→ WHAT YOU HAVE TO DO: Search the records for "computer". Copy every line where it appears.
---------------
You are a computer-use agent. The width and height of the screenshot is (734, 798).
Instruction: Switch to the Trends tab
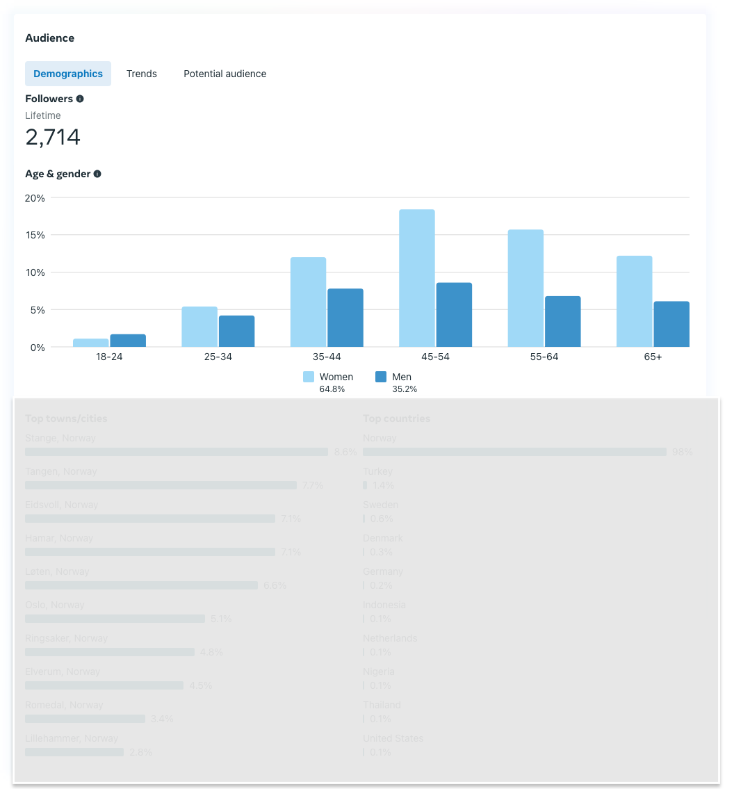(142, 74)
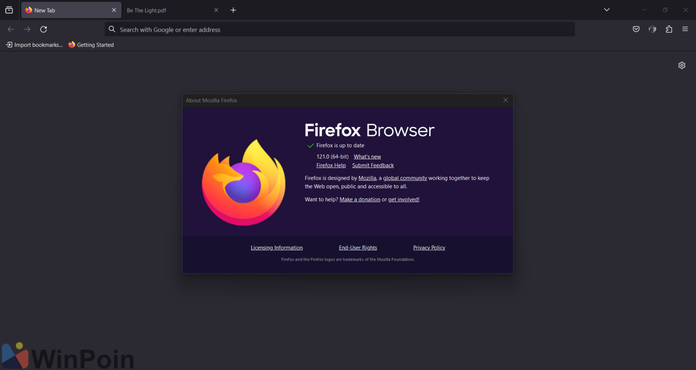696x370 pixels.
Task: Open the Firefox account avatar menu
Action: click(x=653, y=29)
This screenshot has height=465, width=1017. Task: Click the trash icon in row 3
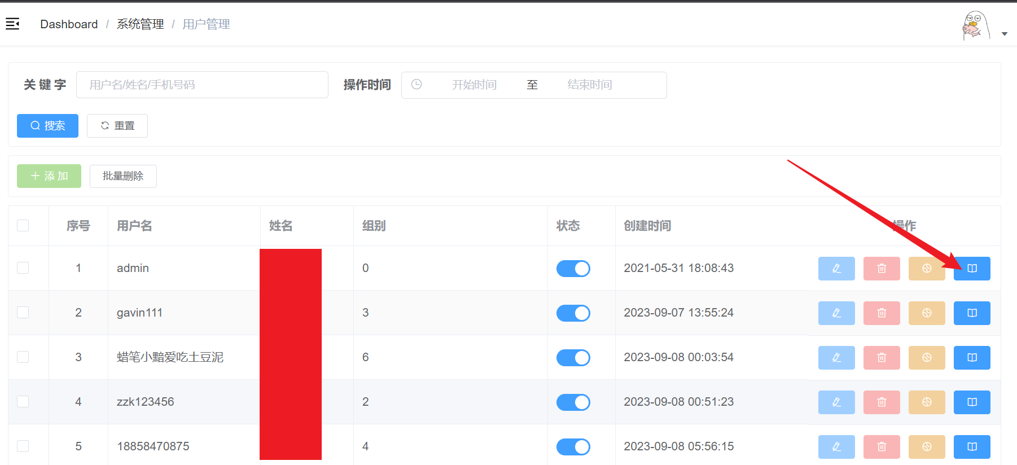pos(881,358)
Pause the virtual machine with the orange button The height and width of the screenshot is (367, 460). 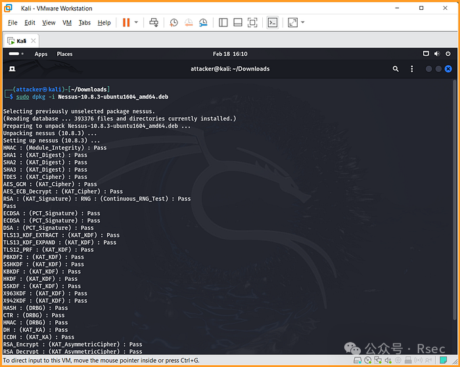[x=126, y=22]
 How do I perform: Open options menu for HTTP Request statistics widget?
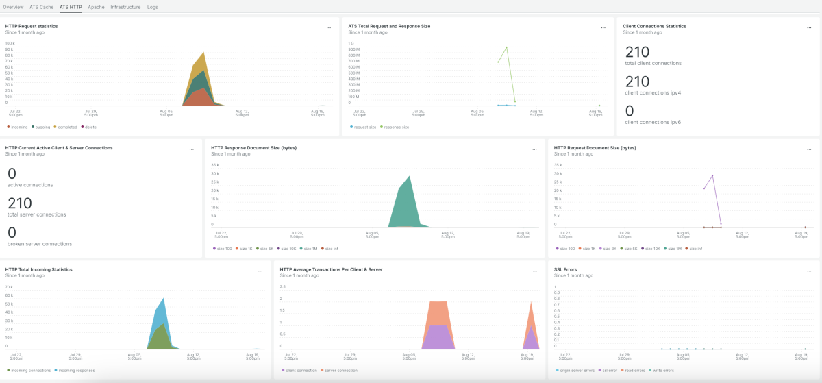tap(329, 28)
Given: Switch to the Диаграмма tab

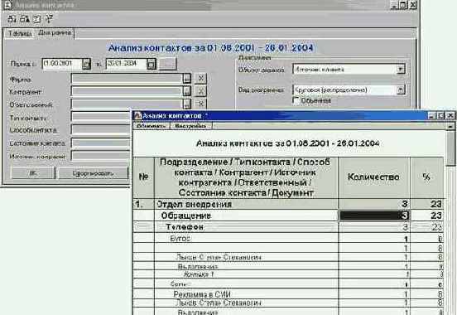Looking at the screenshot, I should [55, 33].
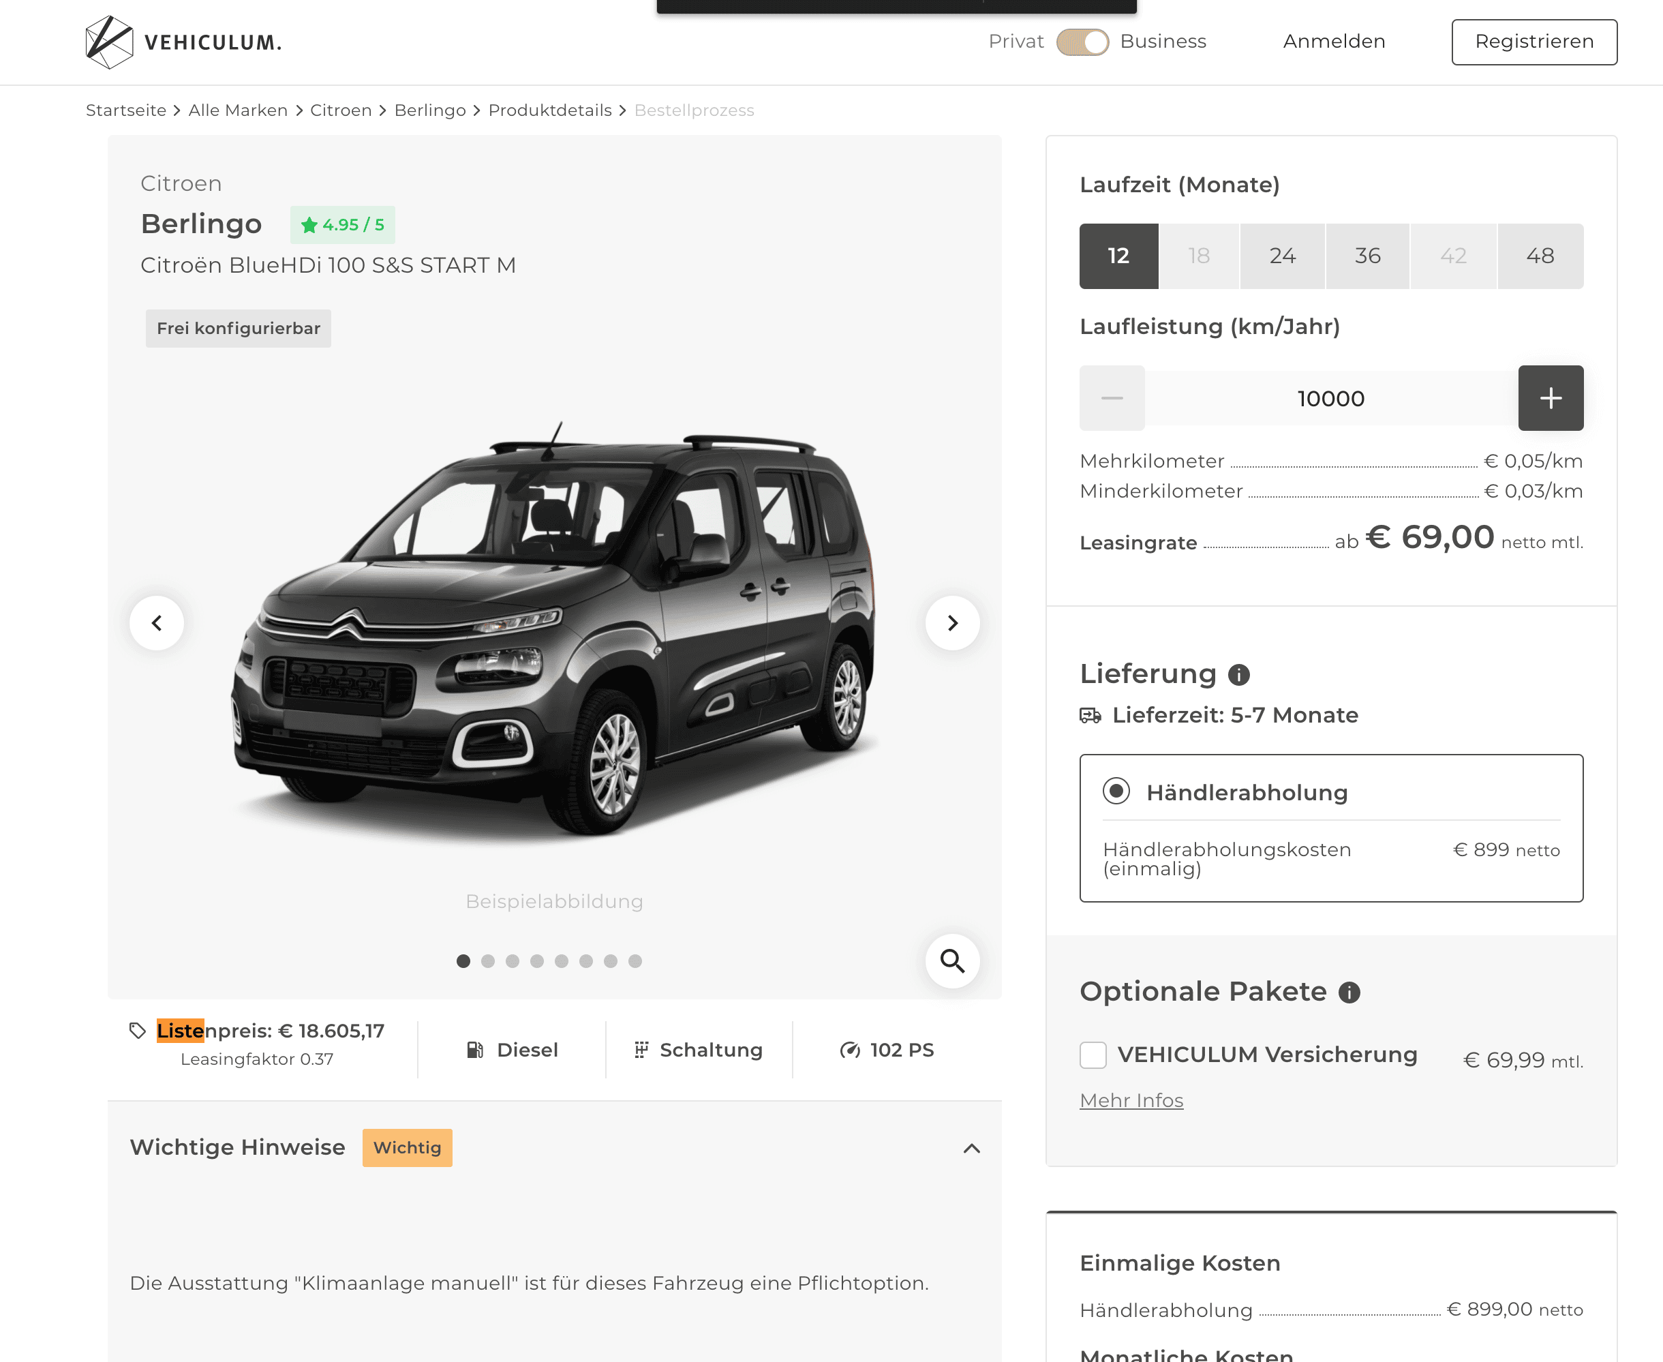This screenshot has height=1362, width=1663.
Task: Show next car image with right arrow
Action: pyautogui.click(x=952, y=623)
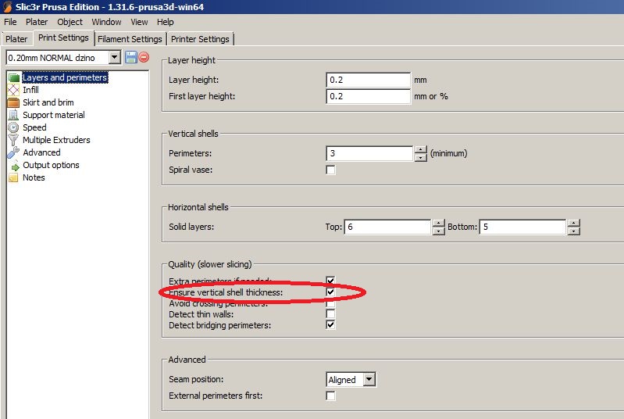Image resolution: width=624 pixels, height=419 pixels.
Task: Click the red delete preset icon
Action: coord(144,57)
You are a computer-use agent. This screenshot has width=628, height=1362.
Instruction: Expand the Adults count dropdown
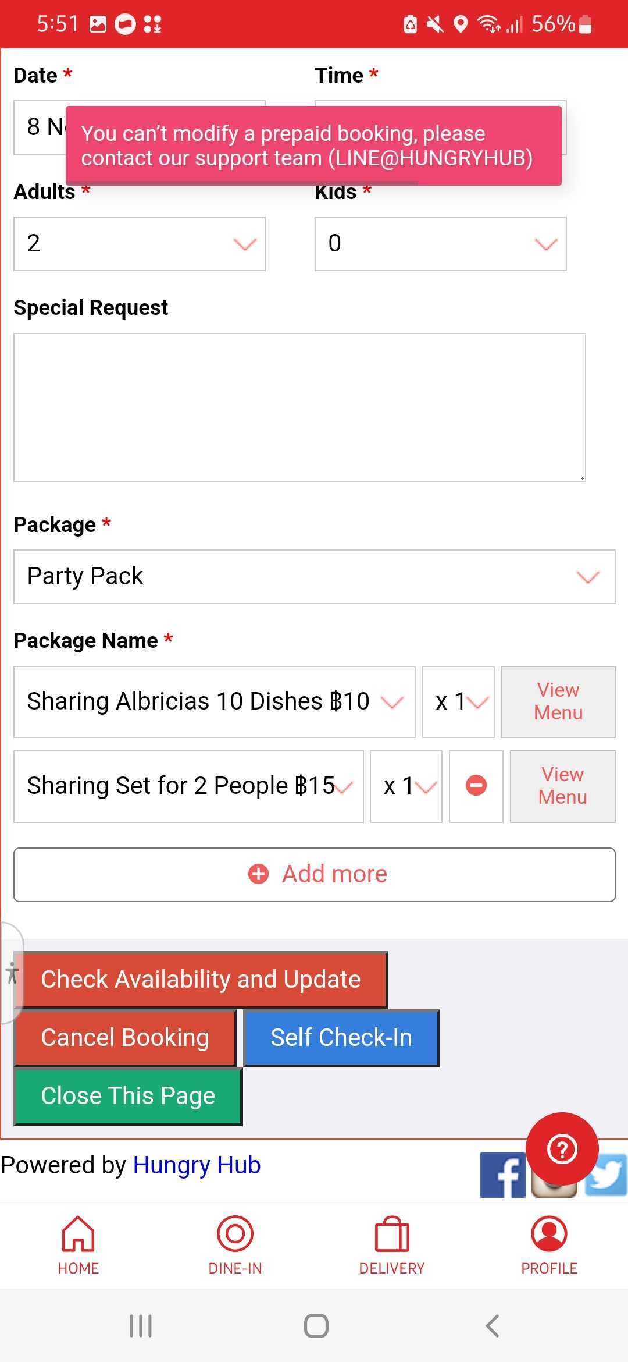(x=140, y=244)
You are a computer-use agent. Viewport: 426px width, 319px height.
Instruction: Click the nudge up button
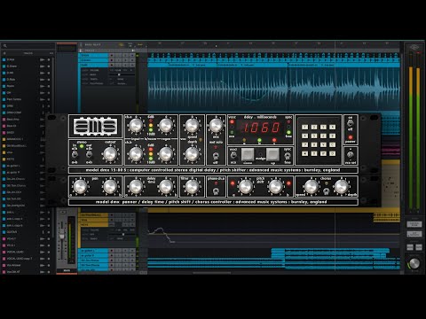point(272,154)
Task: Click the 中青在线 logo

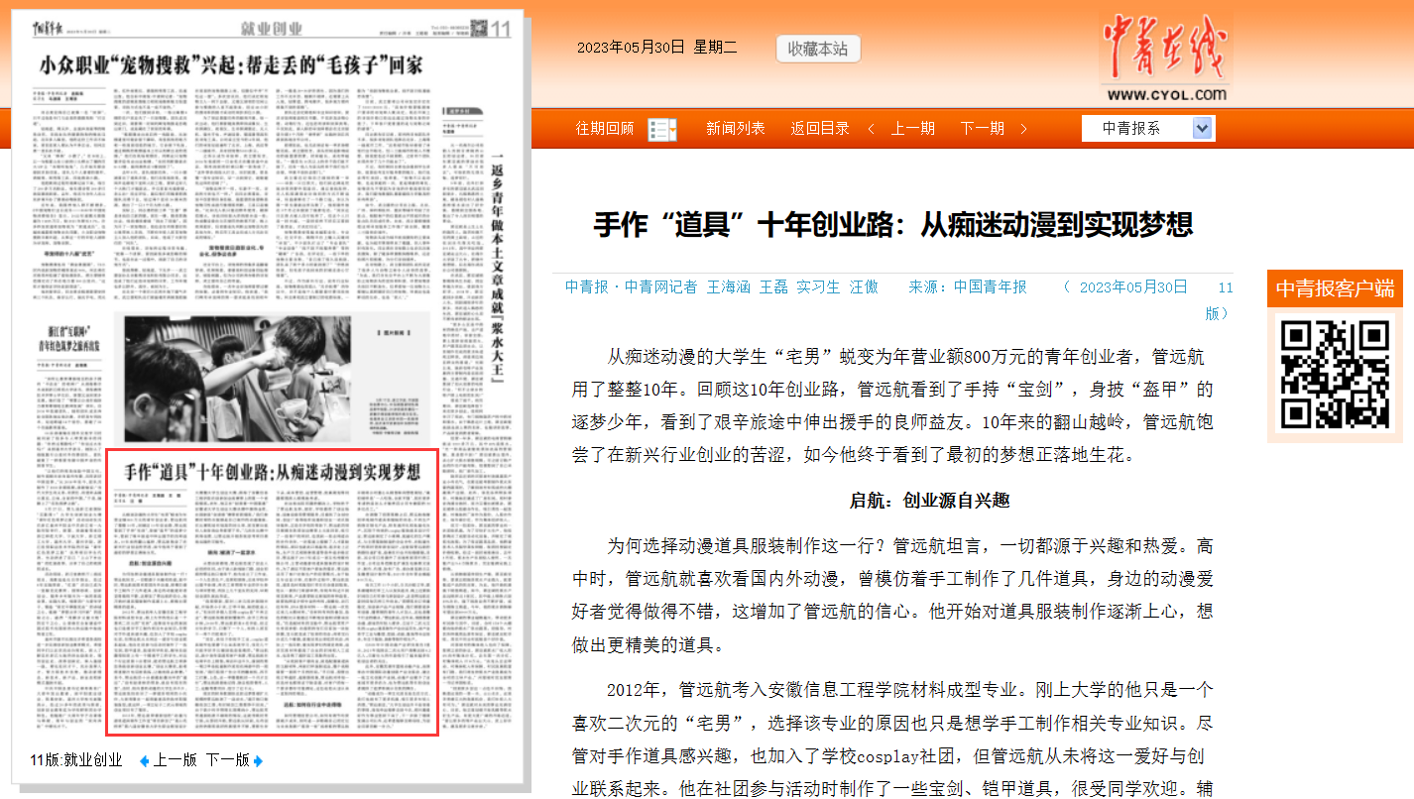Action: [1164, 58]
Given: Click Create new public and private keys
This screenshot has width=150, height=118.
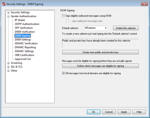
---------------
→ FINAL ANSWER:
You are a computer-use agent. The width and height of the screenshot is (734, 798).
You are a computer-use agent. This screenshot has width=628, height=1362.
You are a computer-use agent. Viewport: 426px width, 319px height.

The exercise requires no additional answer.